PII (Non-patient-sensitive data) in healthcare systems: clinician/staff personal details, doctor fee structures and payout amounts, employee salary and bank details, vendor payment information.
Access Control: Row-Level Security
sql
ALTER TABLE patients ENABLE ROW LEVEL SECURITY;
-- Scope access by facility
CREATE POLICY "staff_read_own_facility"
ON patients FOR SELECT TO authenticated
USING (facility_id IN (
SELECT facility_id FROM staff_assignments
WHERE user_id = auth.uid() AND role IN ('doctor','nurse','lab_tech','admin')
));
-- Audit log: insert-only (tamper-proof)
CREATE POLICY "audit_insert_only" ON audit_log FOR INSERT
TO authenticated WITH CHECK (user_id = auth.uid());
CREATE POLICY "audit_no_modify" ON audit_log FOR UPDATE USING (false);
CREATE POLICY "audit_no_delete" ON audit_log FOR DELETE USING (false);
Audit Trail
Every PHI access or modification must be logged:
typescript
interface AuditEntry {
timestamp: string;
user_id: string;
patient_id: string;
action: 'create' | 'read' | 'update' | 'delete' | 'print' | 'export';
resource_type: string;
resource_id: string;
changes?: { before: object; after: object };
ip_address: string;
session_id: string;
}
Common Leak Vectors
Error messages: Never include patient-identifying data in error messages thrown to the client.

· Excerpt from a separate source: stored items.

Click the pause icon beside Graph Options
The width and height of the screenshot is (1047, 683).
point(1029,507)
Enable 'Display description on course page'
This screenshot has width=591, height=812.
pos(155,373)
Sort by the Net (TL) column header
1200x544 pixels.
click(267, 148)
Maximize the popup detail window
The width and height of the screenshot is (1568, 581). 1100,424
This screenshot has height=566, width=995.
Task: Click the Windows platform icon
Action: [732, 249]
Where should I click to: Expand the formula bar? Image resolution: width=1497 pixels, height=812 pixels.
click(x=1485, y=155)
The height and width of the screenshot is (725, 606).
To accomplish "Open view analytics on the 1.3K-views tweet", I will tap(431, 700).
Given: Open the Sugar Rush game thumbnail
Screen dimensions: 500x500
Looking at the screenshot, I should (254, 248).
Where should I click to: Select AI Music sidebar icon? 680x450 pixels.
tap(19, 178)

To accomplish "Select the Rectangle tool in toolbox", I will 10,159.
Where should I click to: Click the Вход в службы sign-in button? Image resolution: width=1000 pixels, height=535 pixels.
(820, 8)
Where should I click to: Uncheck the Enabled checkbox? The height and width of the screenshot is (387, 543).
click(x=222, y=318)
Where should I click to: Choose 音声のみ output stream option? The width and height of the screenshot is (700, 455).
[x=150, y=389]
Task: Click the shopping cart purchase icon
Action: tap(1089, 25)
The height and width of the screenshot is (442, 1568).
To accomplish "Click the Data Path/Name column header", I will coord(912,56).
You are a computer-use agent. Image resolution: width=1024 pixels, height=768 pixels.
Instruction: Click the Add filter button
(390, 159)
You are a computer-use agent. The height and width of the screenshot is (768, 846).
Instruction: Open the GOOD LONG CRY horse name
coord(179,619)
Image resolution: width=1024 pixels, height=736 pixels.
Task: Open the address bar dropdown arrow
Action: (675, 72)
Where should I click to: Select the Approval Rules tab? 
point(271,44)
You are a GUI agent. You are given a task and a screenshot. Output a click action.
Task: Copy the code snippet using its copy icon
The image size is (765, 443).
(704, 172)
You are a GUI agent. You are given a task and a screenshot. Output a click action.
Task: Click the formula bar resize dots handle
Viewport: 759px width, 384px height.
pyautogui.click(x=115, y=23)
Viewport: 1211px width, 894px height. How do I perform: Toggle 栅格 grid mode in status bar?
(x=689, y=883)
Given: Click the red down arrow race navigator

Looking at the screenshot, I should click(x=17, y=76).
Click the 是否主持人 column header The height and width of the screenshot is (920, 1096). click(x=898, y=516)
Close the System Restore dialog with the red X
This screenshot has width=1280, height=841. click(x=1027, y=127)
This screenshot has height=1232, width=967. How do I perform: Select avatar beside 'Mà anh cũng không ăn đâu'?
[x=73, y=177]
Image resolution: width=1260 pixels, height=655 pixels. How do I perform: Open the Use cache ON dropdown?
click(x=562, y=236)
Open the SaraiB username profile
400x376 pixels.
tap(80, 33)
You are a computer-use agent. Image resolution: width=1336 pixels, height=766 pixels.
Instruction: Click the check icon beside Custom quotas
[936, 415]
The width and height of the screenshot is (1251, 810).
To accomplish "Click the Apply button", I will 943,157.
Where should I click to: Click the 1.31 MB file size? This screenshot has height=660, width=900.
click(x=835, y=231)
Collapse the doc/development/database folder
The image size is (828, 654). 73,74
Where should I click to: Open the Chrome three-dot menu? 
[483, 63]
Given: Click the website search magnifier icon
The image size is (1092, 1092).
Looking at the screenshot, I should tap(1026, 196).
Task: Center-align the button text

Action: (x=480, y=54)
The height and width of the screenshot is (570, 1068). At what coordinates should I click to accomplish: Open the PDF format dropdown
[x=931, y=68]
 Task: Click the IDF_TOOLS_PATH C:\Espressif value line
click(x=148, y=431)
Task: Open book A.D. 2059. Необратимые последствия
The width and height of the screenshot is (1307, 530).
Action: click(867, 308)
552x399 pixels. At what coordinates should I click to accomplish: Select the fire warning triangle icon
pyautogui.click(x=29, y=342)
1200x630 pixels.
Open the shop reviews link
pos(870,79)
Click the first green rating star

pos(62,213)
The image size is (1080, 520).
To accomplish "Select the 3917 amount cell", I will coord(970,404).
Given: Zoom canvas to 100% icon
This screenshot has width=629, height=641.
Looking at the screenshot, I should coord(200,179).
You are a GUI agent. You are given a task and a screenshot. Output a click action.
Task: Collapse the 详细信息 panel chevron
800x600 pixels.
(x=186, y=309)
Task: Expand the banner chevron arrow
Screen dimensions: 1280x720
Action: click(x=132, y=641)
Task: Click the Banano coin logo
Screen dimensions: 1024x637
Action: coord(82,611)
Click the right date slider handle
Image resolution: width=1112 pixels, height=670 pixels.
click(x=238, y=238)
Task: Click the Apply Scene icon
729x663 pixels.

Log details server-side only.
Console output: Never log full patient objects. Use opaque internal record IDs (UUIDs) — not medical record numbers, national IDs, or names.
URL parameters: Never put patient-identifying data in query strings or path segments that could appear in logs or browser history. Use opaque UUIDs only.
Browser storage: Never store PHI in localStorage or sessionStorage. Keep PHI in memory only, fetch on demand.
Service role keys: Never use the service_role key in client-side code. Always use the anon/publishable key and let RLS enforce access.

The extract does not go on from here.